[Dataset entries]
------

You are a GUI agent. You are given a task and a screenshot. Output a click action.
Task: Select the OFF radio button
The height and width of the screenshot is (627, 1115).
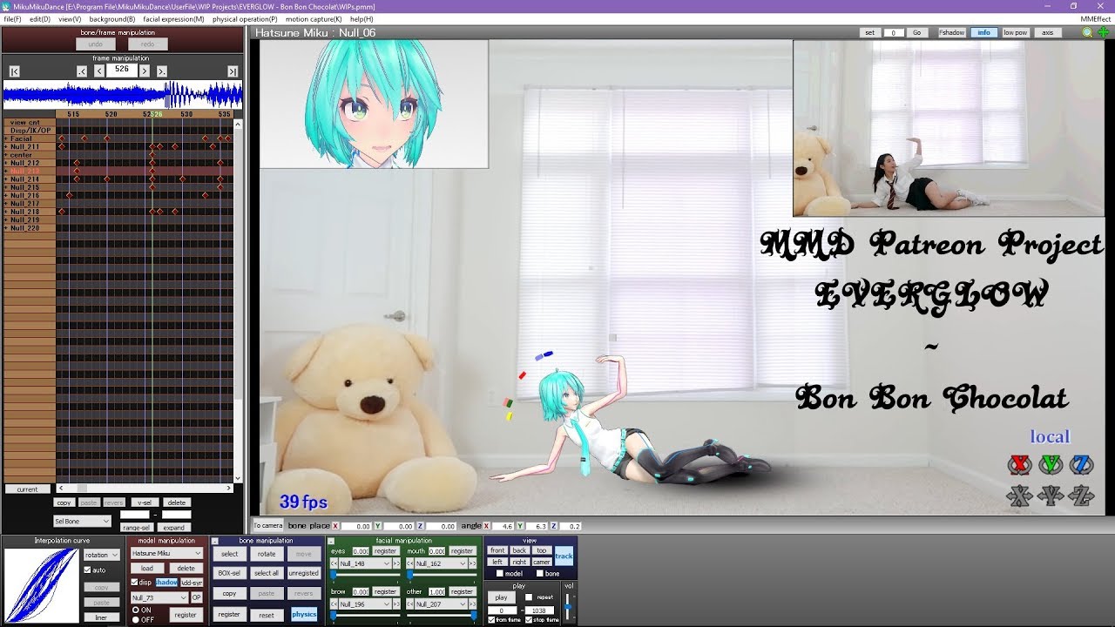135,618
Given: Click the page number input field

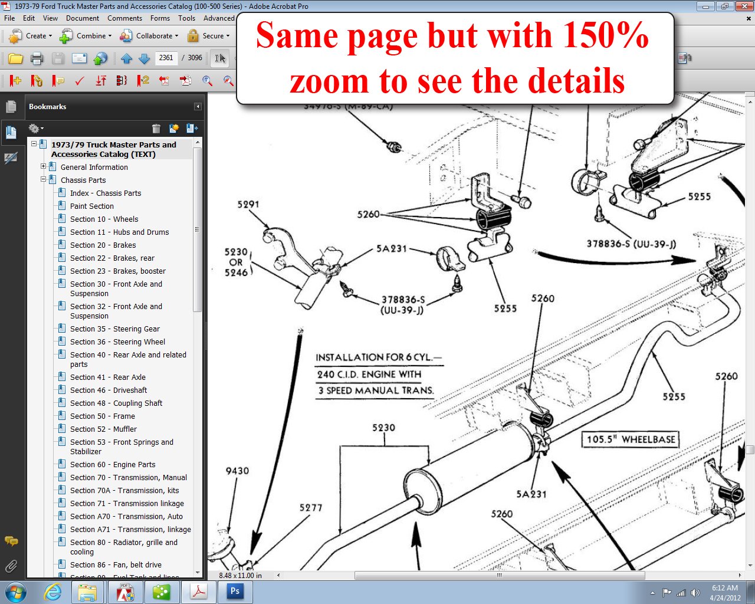Looking at the screenshot, I should coord(166,58).
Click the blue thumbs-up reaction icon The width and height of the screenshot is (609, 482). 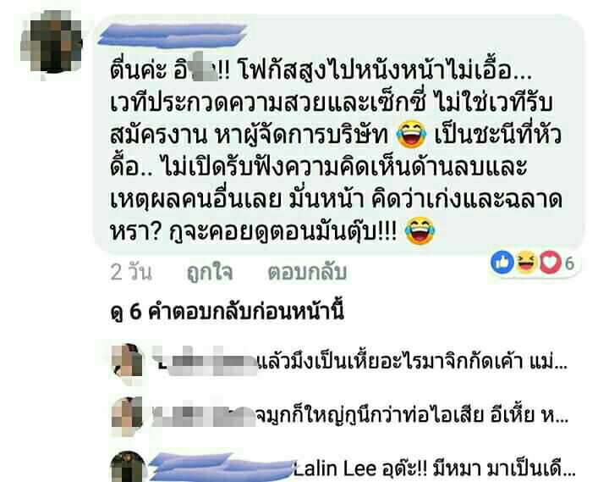[502, 263]
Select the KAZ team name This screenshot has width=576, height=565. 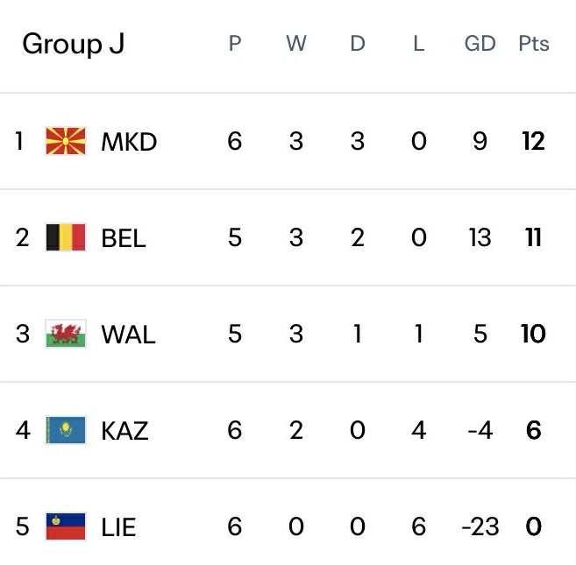tap(124, 430)
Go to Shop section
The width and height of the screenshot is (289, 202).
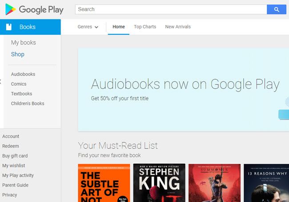18,54
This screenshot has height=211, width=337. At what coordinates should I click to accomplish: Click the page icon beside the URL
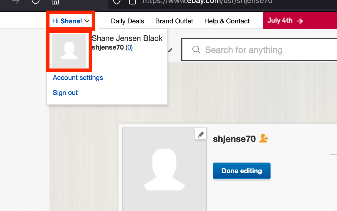pos(132,2)
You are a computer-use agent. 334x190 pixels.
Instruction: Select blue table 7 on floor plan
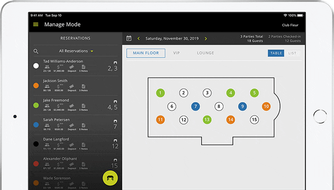pos(195,106)
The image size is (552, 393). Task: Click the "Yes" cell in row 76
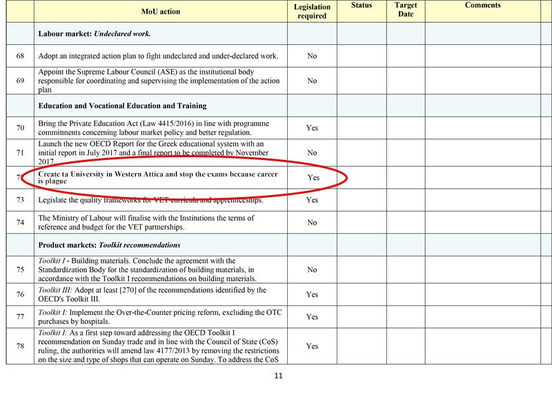click(x=312, y=294)
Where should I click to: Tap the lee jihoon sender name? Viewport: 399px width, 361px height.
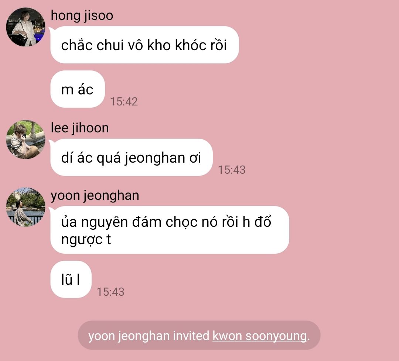[x=80, y=128]
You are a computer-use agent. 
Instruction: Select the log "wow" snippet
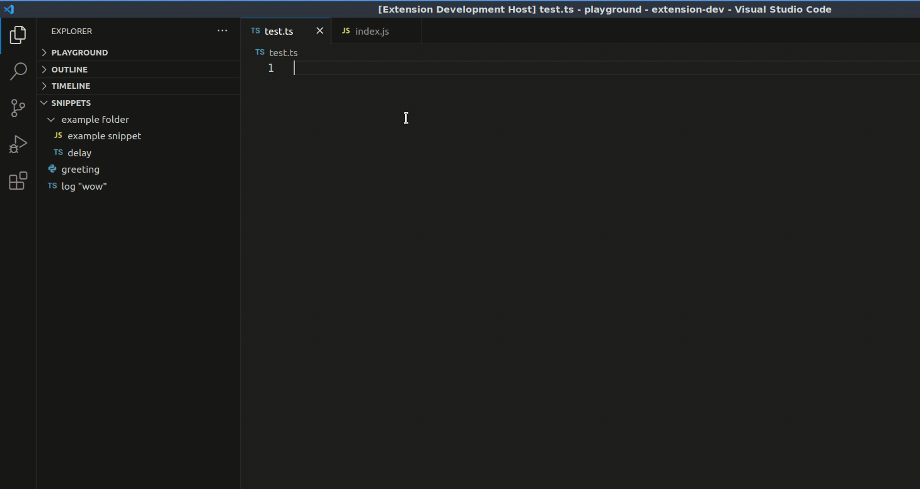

------

• [EXERCISE]
For every line in the data above that has the string "agent", return that line.

• [EXERCISE ANSWER]
You are a GUI agent. You are given a task and a screenshot. Output a click action.
You are a computer-use agent. 334x190 pixels.
You are a computer-use agent. 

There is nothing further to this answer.